Extract every line below that contains the word "computer".
── Entries shown
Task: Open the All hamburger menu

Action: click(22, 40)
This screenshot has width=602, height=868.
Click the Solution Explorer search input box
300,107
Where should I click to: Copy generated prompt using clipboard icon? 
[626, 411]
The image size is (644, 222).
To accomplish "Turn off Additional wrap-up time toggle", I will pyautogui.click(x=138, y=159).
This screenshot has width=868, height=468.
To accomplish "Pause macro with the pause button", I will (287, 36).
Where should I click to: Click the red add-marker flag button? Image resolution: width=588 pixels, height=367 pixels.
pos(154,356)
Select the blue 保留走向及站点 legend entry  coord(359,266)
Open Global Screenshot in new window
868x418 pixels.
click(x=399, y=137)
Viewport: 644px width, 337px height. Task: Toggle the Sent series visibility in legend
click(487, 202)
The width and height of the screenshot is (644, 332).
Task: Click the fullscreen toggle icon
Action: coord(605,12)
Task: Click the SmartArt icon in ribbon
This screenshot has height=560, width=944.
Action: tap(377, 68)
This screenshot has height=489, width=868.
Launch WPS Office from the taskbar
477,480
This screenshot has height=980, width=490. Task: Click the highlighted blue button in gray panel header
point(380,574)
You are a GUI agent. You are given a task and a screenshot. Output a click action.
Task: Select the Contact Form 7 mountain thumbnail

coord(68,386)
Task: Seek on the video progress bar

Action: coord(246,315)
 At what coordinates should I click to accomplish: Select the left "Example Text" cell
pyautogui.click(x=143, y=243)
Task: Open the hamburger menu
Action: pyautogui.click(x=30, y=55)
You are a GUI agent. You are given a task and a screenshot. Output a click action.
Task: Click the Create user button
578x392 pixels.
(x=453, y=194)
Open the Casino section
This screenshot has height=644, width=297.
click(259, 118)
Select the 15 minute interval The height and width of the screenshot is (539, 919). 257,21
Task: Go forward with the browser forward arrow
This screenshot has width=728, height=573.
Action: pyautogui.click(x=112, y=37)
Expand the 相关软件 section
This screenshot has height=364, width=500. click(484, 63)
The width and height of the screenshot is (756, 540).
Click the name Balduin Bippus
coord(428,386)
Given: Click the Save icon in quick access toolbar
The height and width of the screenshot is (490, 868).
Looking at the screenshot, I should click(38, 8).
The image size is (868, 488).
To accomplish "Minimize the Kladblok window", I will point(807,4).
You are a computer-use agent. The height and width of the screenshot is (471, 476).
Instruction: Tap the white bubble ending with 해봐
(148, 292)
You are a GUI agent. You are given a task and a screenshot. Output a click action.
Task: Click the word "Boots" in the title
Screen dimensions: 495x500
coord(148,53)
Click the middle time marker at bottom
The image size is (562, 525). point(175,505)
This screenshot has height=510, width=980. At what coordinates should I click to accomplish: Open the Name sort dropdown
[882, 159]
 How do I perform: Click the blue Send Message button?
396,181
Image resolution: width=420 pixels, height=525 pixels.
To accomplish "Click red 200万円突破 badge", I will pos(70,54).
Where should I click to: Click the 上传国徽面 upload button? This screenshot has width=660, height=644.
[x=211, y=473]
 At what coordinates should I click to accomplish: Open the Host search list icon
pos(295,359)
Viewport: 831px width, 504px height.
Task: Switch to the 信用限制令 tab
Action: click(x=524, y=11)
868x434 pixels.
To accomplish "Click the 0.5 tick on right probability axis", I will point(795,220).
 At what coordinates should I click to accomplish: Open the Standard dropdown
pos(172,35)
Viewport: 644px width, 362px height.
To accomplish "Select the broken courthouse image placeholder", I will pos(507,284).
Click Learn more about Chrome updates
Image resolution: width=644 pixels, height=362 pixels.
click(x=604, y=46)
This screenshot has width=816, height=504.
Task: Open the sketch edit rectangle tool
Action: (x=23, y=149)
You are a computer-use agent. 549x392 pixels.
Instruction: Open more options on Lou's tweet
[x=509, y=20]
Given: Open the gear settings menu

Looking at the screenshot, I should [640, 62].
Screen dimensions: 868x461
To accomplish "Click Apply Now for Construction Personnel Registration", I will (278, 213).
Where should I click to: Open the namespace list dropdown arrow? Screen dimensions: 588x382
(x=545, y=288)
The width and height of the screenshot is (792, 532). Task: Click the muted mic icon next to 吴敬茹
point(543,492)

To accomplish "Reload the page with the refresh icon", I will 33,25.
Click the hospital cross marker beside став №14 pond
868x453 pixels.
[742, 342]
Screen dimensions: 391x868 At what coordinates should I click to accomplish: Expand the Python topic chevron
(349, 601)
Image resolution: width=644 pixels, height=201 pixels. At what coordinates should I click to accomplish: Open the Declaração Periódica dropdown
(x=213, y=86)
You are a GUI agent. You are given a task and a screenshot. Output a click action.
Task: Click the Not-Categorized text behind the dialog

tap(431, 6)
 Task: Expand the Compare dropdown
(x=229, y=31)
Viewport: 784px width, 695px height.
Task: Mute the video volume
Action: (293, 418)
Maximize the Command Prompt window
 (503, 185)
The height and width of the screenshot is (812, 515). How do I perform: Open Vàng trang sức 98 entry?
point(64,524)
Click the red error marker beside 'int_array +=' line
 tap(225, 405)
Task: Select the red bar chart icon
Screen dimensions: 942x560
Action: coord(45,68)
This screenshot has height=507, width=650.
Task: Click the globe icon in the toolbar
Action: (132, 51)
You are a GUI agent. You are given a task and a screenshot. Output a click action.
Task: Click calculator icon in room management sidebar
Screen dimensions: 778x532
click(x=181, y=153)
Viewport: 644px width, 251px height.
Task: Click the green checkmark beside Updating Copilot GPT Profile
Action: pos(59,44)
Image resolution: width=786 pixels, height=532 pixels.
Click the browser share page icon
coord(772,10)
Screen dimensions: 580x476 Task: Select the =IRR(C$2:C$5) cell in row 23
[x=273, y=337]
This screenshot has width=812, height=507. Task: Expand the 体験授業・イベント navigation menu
────
Written reply:
You are a computer-use agent. The height and width of the screenshot is (471, 476).
You are a computer-use agent. 549x392 pixels.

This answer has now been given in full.